→ YOUR ASSIGNMENT:
Reproduce verbatim the entire text below on Grail's blood test for cancer.

→ TEXT UNDER STUDY:
════════════════
When it comes to detecting cancer, time is of the essence. Routine screenings can help doctors find abnormal tissues in the early stages, when treatment works best, but unfortunately, there are more than 100 types of cancer — and screenings can only catch a few of them. Creating new early-detection methods is critical, and a company called Grail believes it has an answer: a blood test for cancer.
The Research Behind the Breakthrough Test
The idea of using a blood test to detect cancer isn’t new. Scientists have long hoped to create what they call a “blood biopsy,” which would help patients avoid a painful biopsy or invasive test. What makes Grail’s blood test – known as Galleri – so interesting is that it comes from a prenatal test developed by the healthcare company Illumina.
The original non-invasive prenatal test (NIPT) analyzed pregnant women’s blood samples for tiny DNA fragments that could indicate chromosomal abnormalities in fetuses. Dr. Meredith Halks-Miller, pathologist and laboratory director of Illumina’s NIPT clinical lab in 2013, noticed that abnormal DNA fragments could also be a sign of cancer in expectant mothers. That eye-opening research led to the development of Galleri.
The Evidence That a Blood Test for Cancer Works
Grail notes that Galleri detected over 50 types of cancer in an observational study, with a false-positive rate of less than one percent. And if Galleri detects cancer in a blood sample, it can also determine its origin. Better yet, a study published in Clinical Cancer Research found that the Galleri technology can differentiate more aggressive cancers from less aggressive strains.
════════════════
→ SOURCE MATERIAL:

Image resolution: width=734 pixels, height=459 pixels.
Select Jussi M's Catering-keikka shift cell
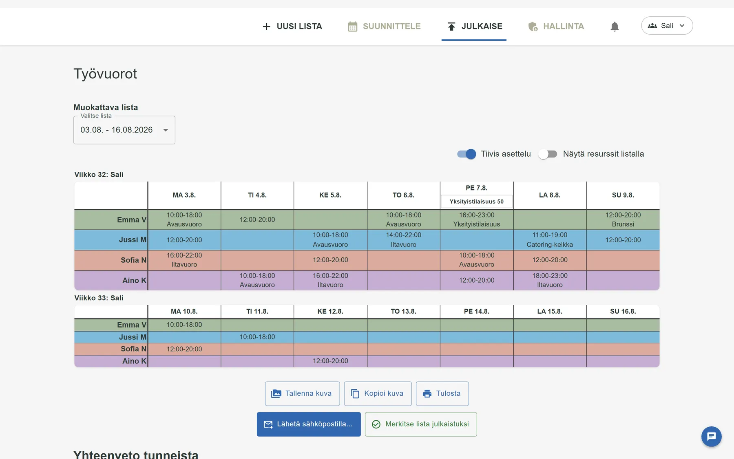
════════════════
→ SOLUTION BELOW:
When it comes to detecting cancer, time is of the essence. Routine screenings can help doctors find abnormal tissues in the early stages, when treatment works best, but unfortunately, there are more than 100 types of cancer — and screenings can only catch a few of them. Creating new early-detection methods is critical, and a company called Grail believes it has an answer: a blood test for cancer.
The Research Behind the Breakthrough Test
The idea of using a blood test to detect cancer isn’t new. Scientists have long hoped to create what they call a “blood biopsy,” which would help patients avoid a painful biopsy or invasive test. What makes Grail’s blood test – known as Galleri – so interesting is that it comes from a prenatal test developed by the healthcare company Illumina.
The original non-invasive prenatal test (NIPT) analyzed pregnant women’s blood samples for tiny DNA fragments that could indicate chromosomal abnormalities in fetuses. Dr. Meredith Halks-Miller, pathologist and laboratory director of Illumina’s NIPT clinical lab in 2013, noticed that abnormal DNA fragments could also be a sign of cancer in expectant mothers. That eye-opening research led to the development of Galleri.
The Evidence That a Blood Test for Cancer Works
Grail notes that Galleri detected over 50 types of cancer in an observational study, with a false-positive rate of less than one percent. And if Galleri detects cancer in a blood sample, it can also determine its origin. Better yet, a study published in Clinical Cancer Research found that the Galleri technology can differentiate more aggressive cancers from less aggressive strains.